In five years or even less, the U.S. financial system may well be awash with digital wallets and payment services backed by tech giants like Amazon, Apple, Google, and Facebook, pushing to edge out long-established incumbents such as Citibank, JPMorgan, and Wells Fargo.
Debate about how to regulate and oversee such a reshaping of the consumer financial landscape will likely dominate the headlines over the next several years. At issue is not just tech giants making headway into the long-protected domain of financial service firms. Much more, the major issues include the capture of data that firms can use to mold and influence the financial decision patterns of American consumers.
At best, it would provide competition to existing firms who have been criticized for viewing their customers as little more than a cog in a giant money-making machine — witness the Wells Fargo phony-accounts scandal. At worst, it unleashes an Orwellian future where tech firms complete a powerful circle — they now have not only the buying decisions of consumers in hand, but also their financial data and history.
Google & Citi venture
Such concerns were fueled last week after Google announced it is talking to U.S. banks about offering current accounts to its customers, accelerating Silicon Valley’s entry into financial services following Apple’s credit card launch and Facebook’s proposed digital currency, Libra. The latter is mired in controversy, with regulators both here and abroad arguing that Facebook’s digital currency needs to be heavily scrutinized given the company’s checkered past in protecting data privacy.
For Google, the company has said it planned to work with existing financial services providers, including its first partners Citigroup and Stanford Federal Credit Union. Similar to Apple Pay, Google plans to allow smartphones to be used for making purchases online and in stores. Google said it has held initial talks with regulators, though it declined to specify which ones, about compliance issues related to the new checking accounts. Asked about Google’s plans, U.S. Sen.

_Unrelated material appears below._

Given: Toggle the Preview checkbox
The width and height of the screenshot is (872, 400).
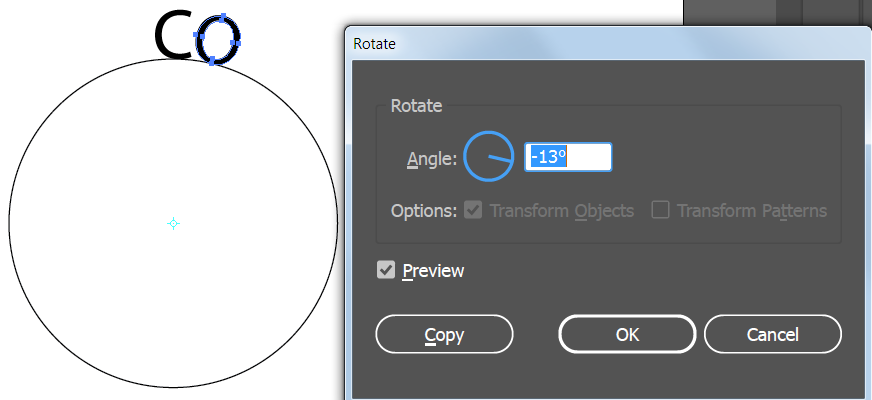Looking at the screenshot, I should pyautogui.click(x=385, y=270).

Mark Warner (D-Va.), a member of the Senate panel that oversees banking, expressed reservations. “There ought to be very strict scrutiny,” said Warner about tech giants such as Facebook or Google entering new fields before rules governing them are in place.
Underscoring the growing concern that U.S. regulators have over online tech giants, the second highest ranking official at the U.S. Department of Justice (DOJ), Deputy Attorney General Jeffrey Rosen, said recently in a speech at an American Bar Association antitrust forum that there are “serious and substantive issues” regarding competition by the largest online platforms. While he noted that top DOJ officials are keeping close tabs on the inquiry, he added that no conclusions have been reached yet about the sector. “We will follow the evidence and, if it is warranted, we will enforce the law and seek appropriate remedies, just as the Department’s Antitrust Division has done with respect to titans of industry during more than 120 years of Sherman Act enforcement,” Rosen said, citing the longstanding legal pillar of U.S. antitrust policy.

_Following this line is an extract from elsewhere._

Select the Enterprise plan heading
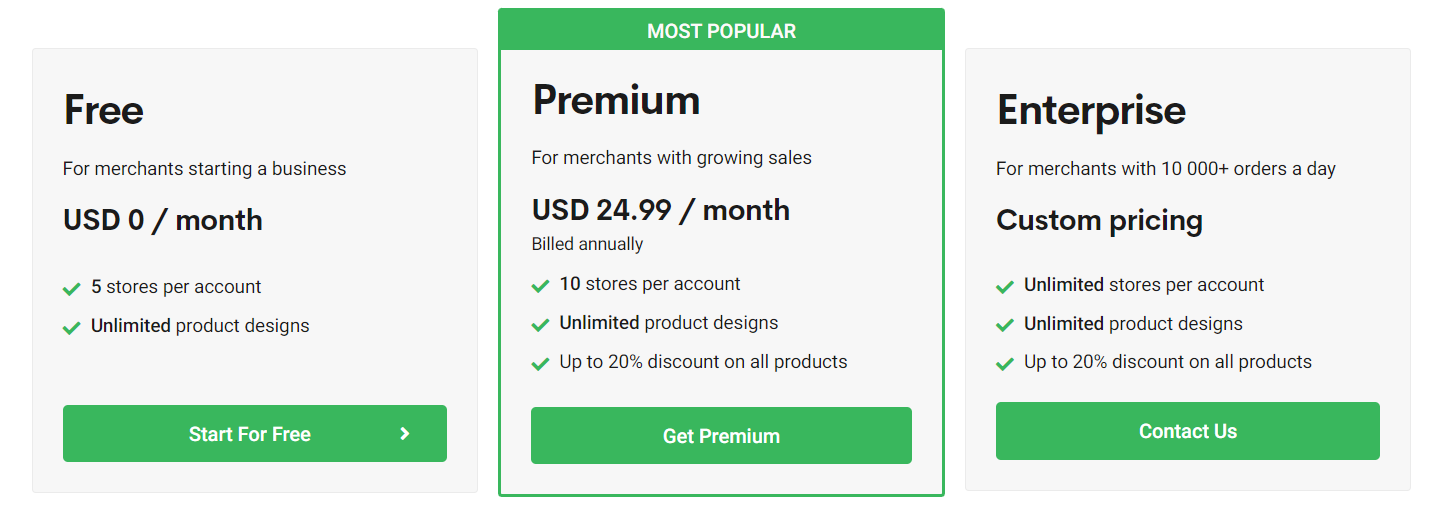1438x514 pixels. 1091,111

U.S. regulators catching up with EU counterparts
While regulators in the U.S. and Europe view Google’s tactic of bundling new products with widely used services such as its search engine and smartphone software as anti-competitive, the European Union (EU) has been much more aggressive in going after the tech giant when it believes it is overstepping EU law. The European Commission has levied billions of dollars in antitrust fines against Google in recent years after investigations into its search, advertising, and Android businesses.
From the competition viewpoint, the primary concern for U.S. regulators and lawmakers will be whether ventures such as the Google and Citi tie-up are in the long-term interests of consumers. In other words, would it be wise to have consumers bank, shop and socialize within an ecosystem built by a single tech group?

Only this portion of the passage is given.